Passage:
______________________________

Nitrosococcus

Scientific classification
- Domain: Bacteria
- Kingdom: Pseudomonadati
- Phylum: Pseudomonadota
- Class: Gammaproteobacteria
- Order: Chromatiales
- Family: Chromatiaceae
- Genus: Nitrosococcus Winogradsky 1892 (Approved Lists 1980)
- Type species: Nitrosococcus nitrosus (Migula 1900) Buchanan 1925 (Approved Lists 1980)
- Species: "Nitrosococcus halophilus" Campbell et al. 2011; "Nitrosococcus mobilis" Koops et al. 1976; Nitrosococcus nitrosus (Migula 1900) Buchanan 1925 (Approved Lists 1980); Nitrosococcus oceani corrig. (Watson 1965) Watson 1971 (Approved Lists 1980); "Nitrosococcus wardiae" Wang et al. 2016; "Nitrosococcus watsonii" Campbell et al. 2011;
- Synonyms: "Nitrosocystis Watson 1965;

= Nitrosococcus =

Genus of bacteria

Nitrosococcus is a genus of Gram-negative bacteria. It is an ammonia-oxidizing bacterium which oxidizes ammonia into nitrite. Nitrosococcus can be found in marine environments and salt lakes.

______________________________

(Rows drawn from a dataset)
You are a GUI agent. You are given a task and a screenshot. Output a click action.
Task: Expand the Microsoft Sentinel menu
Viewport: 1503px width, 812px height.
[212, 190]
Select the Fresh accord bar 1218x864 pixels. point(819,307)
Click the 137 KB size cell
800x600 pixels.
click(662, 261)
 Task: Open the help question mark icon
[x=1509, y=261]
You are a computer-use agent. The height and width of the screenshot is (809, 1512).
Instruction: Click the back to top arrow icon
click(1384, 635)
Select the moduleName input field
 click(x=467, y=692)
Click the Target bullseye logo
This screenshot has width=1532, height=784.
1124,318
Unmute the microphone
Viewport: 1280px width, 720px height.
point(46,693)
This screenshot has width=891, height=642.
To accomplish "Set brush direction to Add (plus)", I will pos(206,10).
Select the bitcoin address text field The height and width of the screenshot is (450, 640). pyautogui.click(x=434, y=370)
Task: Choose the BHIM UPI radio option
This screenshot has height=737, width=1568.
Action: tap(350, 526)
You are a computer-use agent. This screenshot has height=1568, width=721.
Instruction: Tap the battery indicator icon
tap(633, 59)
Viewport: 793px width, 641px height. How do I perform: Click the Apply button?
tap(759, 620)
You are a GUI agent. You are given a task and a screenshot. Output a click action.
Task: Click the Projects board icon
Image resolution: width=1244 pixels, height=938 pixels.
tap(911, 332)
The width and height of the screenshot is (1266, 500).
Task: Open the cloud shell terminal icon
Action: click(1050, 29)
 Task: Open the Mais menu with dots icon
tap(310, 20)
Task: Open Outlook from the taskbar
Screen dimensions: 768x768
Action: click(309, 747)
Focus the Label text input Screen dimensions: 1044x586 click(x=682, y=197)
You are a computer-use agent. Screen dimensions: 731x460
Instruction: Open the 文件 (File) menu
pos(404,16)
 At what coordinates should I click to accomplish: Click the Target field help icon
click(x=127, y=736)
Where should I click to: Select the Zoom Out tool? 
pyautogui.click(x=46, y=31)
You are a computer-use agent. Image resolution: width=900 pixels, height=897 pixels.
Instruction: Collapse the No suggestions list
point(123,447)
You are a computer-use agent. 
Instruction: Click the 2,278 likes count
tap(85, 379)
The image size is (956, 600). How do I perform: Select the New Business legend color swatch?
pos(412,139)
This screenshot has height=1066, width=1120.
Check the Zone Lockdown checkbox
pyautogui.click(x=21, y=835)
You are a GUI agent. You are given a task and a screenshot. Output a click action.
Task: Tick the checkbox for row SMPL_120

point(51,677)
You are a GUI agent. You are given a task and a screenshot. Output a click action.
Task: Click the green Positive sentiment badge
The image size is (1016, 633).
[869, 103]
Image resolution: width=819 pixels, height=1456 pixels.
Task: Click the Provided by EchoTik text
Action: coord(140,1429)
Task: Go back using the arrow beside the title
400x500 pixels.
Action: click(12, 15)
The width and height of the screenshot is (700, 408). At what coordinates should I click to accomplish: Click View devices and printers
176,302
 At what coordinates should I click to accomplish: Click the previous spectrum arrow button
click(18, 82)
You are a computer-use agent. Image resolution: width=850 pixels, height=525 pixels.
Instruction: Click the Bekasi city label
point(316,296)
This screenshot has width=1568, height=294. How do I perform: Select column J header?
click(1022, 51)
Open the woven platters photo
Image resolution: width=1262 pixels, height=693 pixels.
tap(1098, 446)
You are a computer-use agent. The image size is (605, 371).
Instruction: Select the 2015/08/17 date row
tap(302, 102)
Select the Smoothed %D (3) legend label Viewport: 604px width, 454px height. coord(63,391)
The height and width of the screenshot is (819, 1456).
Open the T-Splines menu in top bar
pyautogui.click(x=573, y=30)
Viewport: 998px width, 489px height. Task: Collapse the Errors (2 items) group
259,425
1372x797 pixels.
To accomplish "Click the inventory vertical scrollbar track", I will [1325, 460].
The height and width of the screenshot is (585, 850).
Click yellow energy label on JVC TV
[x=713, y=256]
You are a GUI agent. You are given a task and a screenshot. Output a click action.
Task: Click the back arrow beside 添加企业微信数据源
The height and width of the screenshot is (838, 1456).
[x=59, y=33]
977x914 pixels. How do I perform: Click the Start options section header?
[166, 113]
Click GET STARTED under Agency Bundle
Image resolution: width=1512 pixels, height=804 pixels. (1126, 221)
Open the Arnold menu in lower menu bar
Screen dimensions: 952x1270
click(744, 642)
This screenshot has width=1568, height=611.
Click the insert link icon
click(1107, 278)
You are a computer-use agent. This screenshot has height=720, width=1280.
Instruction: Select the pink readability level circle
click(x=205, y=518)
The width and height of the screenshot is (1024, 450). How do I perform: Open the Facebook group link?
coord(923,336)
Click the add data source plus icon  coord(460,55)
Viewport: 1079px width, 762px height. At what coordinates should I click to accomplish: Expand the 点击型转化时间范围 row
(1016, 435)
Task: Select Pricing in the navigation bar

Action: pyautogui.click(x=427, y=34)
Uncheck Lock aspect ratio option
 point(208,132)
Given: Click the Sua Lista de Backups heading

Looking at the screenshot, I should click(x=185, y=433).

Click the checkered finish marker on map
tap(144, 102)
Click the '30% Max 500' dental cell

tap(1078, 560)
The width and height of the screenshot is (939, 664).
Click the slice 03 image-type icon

______________________________

Copy word for word the part of the Nitrosococcus text starting at "- Type species: Nitrosococcus" and ending at "and salt lakes.".

Response area:
- Type species: Nitrosococcus nitrosus (Migula 1900) Buchanan 1925 (Approved Lists 1980)
- Species: "Nitrosococcus halophilus" Campbell et al. 2011; "Nitrosococcus mobilis" Koops et al. 1976; Nitrosococcus nitrosus (Migula 1900) Buchanan 1925 (Approved Lists 1980); Nitrosococcus oceani corrig. (Watson 1965) Watson 1971 (Approved Lists 1980); "Nitrosococcus wardiae" Wang et al. 2016; "Nitrosococcus watsonii" Campbell et al. 2011;
- Synonyms: "Nitrosocystis Watson 1965;

= Nitrosococcus =

Genus of bacteria

Nitrosococcus is a genus of Gram-negative bacteria. It is an ammonia-oxidizing bacterium which oxidizes ammonia into nitrite. Nitrosococcus can be found in marine environments and salt lakes.